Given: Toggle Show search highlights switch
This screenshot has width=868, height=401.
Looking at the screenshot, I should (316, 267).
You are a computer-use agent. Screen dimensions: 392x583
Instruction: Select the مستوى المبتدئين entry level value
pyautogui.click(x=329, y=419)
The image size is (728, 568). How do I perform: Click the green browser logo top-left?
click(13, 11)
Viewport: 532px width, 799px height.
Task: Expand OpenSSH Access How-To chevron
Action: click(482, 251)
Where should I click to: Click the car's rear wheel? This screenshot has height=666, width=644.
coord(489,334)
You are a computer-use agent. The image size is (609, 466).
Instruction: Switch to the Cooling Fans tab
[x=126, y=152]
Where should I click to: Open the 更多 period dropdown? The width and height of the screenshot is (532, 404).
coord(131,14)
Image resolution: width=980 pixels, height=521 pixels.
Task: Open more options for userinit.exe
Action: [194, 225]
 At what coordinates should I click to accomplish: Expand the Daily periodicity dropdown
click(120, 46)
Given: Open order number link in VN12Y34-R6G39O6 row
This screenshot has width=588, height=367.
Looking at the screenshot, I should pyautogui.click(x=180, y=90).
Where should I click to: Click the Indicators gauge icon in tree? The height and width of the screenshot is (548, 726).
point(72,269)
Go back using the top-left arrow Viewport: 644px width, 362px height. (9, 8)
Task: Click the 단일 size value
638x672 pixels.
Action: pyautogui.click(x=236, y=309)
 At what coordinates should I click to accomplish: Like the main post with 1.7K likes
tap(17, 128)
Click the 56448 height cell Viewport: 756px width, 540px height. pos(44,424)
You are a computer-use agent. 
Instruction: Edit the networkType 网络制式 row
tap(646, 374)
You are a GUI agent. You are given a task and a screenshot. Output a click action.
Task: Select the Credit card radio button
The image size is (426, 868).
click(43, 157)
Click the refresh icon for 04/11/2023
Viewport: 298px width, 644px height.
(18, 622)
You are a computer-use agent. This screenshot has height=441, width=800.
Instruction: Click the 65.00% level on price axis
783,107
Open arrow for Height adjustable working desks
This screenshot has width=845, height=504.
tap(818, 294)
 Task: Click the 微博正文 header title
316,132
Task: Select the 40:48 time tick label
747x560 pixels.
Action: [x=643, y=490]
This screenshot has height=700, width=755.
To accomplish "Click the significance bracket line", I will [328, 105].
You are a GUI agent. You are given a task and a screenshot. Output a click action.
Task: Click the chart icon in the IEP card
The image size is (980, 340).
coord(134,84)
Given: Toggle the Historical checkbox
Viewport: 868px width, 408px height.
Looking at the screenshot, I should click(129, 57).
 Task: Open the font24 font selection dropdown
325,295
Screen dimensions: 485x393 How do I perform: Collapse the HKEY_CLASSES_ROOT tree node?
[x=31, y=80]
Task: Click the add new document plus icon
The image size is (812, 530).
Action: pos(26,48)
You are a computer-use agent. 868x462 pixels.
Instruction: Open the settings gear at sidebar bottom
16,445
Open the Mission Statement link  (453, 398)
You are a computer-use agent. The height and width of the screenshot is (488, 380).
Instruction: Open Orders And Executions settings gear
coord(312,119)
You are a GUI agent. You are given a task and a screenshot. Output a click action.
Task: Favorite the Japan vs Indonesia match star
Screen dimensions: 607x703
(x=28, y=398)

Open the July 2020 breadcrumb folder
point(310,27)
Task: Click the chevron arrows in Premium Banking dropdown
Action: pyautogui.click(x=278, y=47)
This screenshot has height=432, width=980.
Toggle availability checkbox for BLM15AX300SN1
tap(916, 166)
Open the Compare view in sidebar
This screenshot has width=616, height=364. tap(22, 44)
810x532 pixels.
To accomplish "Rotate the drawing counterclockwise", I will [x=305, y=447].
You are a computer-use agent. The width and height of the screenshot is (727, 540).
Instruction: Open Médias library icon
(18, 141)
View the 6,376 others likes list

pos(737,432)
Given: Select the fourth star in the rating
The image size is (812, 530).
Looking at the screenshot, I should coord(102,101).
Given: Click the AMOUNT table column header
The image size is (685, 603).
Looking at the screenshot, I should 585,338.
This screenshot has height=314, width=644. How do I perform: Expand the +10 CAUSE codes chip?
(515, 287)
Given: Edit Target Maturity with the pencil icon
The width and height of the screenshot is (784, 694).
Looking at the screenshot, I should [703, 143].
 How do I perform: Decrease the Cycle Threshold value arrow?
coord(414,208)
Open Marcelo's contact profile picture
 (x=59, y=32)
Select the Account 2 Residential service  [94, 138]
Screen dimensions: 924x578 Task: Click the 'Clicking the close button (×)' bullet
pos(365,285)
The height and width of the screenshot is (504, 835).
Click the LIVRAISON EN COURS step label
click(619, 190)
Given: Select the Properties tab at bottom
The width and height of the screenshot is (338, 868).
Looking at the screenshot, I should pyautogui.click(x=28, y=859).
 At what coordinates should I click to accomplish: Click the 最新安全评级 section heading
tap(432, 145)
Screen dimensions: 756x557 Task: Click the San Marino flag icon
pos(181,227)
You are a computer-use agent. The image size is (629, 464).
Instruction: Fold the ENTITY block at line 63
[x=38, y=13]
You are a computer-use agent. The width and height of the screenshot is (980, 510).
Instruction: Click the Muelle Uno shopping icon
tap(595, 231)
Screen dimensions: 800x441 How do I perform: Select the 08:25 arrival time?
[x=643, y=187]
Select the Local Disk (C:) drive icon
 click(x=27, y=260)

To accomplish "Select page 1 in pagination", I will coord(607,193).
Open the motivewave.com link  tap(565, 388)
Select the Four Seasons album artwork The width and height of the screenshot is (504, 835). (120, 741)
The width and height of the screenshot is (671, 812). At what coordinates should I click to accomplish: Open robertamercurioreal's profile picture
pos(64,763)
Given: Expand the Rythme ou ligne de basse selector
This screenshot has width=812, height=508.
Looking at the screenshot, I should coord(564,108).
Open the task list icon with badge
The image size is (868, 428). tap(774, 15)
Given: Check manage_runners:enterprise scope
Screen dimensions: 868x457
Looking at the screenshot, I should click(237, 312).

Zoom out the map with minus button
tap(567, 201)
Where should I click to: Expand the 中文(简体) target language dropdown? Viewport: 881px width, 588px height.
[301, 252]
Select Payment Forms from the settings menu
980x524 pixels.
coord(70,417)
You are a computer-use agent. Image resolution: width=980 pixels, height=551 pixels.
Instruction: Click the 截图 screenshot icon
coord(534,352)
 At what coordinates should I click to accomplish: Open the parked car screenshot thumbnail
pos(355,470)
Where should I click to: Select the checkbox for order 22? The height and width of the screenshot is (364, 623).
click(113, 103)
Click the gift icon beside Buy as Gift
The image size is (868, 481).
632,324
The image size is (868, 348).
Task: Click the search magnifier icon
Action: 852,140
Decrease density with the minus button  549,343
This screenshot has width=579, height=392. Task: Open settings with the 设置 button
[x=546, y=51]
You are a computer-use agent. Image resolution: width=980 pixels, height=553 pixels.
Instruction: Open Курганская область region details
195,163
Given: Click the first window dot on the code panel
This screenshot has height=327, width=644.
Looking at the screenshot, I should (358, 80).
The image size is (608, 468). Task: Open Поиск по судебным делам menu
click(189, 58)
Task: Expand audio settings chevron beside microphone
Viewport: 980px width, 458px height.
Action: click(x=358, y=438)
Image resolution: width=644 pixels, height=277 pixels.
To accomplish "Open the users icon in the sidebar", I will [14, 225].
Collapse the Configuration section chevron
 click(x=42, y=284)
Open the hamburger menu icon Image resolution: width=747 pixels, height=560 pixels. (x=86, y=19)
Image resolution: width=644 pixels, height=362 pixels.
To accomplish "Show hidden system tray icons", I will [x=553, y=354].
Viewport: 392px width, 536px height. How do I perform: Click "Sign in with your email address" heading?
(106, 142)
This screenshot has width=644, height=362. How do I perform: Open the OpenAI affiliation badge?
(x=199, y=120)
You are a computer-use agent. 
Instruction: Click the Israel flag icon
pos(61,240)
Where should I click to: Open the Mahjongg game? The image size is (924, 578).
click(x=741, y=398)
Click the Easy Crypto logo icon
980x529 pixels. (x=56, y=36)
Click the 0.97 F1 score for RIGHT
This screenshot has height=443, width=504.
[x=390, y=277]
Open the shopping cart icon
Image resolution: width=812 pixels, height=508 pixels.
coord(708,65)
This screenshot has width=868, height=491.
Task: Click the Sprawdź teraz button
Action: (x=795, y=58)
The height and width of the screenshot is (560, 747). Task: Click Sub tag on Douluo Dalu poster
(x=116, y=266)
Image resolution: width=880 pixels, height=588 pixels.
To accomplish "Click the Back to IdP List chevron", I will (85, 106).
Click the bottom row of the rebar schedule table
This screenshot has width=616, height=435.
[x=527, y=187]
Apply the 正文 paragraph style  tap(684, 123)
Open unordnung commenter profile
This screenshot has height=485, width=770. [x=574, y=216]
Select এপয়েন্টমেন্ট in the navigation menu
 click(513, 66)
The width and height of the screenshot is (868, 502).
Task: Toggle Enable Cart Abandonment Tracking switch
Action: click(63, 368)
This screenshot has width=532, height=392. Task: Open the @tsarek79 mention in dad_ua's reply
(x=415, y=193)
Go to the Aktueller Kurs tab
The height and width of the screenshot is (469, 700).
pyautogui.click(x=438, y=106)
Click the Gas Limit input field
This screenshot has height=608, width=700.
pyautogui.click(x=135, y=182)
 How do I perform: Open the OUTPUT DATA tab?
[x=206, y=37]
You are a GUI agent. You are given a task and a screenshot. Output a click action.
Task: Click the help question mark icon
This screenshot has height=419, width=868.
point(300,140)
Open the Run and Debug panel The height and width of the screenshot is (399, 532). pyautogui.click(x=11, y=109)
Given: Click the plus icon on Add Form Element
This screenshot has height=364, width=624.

......

Exercise: From the listing above, pick out each line where the word "will" appears.

Answer to the problem:
To accomplish "Click the significance bracket line", I will [328, 105].
To accomplish "Rotate the drawing counterclockwise", I will [x=305, y=447].
To accomplish "Select page 1 in pagination", I will coord(607,193).
To accomplish "Open the users icon in the sidebar", I will [14, 225].
To accomplish "Show hidden system tray icons", I will [x=553, y=354].
To accomplish "Click the Back to IdP List chevron", I will (85, 106).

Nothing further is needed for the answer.